EXERCISE MATERIALS START

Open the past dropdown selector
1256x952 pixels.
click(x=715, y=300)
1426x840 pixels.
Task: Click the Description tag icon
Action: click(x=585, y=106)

EXERCISE MATERIALS END

_WHAT NEEDS TO BE DONE_
All of the data above should be transcribed exactly.

_SOLVED PROBLEM_
Open the past dropdown selector
1256x952 pixels.
click(x=715, y=300)
1426x840 pixels.
Task: Click the Description tag icon
Action: click(x=585, y=106)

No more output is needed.